In May 2024, leaked Google API documentation sent SEO pros scrambling to try and decipher the notoriously secretive inner workings of the Google algorithm.
The leak detailed over 14,000 ranking signals across 2,500 pages, spanning everything from the influence of click data to link value and content quality, sparking intrigue and excitement among those looking to optimise websites to boost search engine rankings.
How much should we trust the leak?
A spokesperson for Google, Davis Thompson, confirmed that the leak was legitimate in an email to The Verge but urged marketers to proceed carefully, stating:
“We would caution against making inaccurate assumptions about Search based on out-of-context, outdated, or incomplete information…”
We still don’t know how Google prioritises the factors mentioned in the documents, how much weight is given to each one, when the documentation was created, or its context in the current algorithm.
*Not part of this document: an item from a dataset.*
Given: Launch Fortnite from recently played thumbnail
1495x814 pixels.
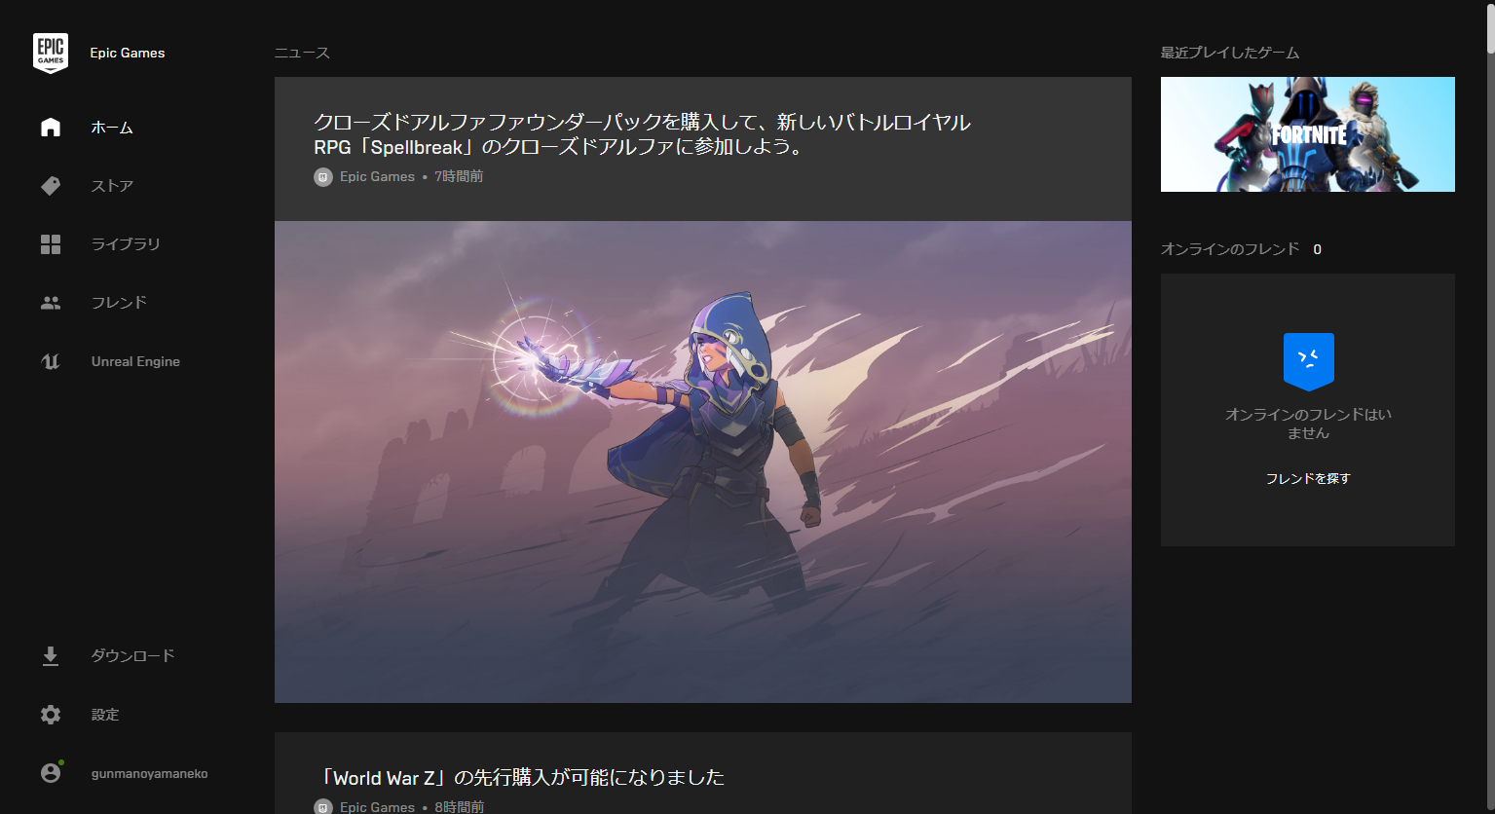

While we don’t know the exact context of the documents included in the data leak, it still provides us with a fascinating (and unprecedented) insight into the algorithm of the largest search engine, which generally keeps ranking signals a closely guarded secret. Much of the documentation confirms long-suspected ranking signals, while some points are at odds with official Google guidelines.
Key findings of the SEO algorithm leak
We’ve picked out some of the most significant takeaways from the leak, and outlined their potential impact here.
Many of the points below are best practice in any digital marketing strategy regardless of the documentation leak, but it is interesting to have many of these confirmed, especially when previous guidelines said otherwise, or remained unconfirmed.
This is by no means an exhaustive list, but it provides a summary of the key points, as chosen by our SEO team.
Click data matters
Despite previously denying click data is a ranking factor, the documents confirm Google’s use of ‘NavBoost’ to measure click logs of user behaviour in ranking signals.
In a Reddit Ask Me Anything, Gary Illyes, an analyst on the Google Search Team, was asked to confirm whether UX signals such as dwell time and bounce rate were used as ranking signals. He responded ‘those are generally made up crap’, apparently quashing UX signal theories from other prominent SEO experts and digital marketers.
As click data is used to measure dwell time, or the amount of time a user spends on a page before clicking back to search results, dissatisfaction with a page is likely measured by clicks. A high bounce rate and low dwell time is a strong indicator of mismatched search intent with (or as well as) a poor user experience.
For example, if a user clicks through to a site and has to scroll through reams of content or irrelevant information to find what they’re looking for, they’re likely to leave within seconds and head back to another site to find what they need. The same goes for being bombarded by pop-ups, or content failing to load quickly enough.
Both a higher dwell time, and higher ‘time on page’ (or how long a user spends on your site) are measures of success in both SEO and digital marketing, as it suggests that the content has engaged the user, and are more likely to convert as a result.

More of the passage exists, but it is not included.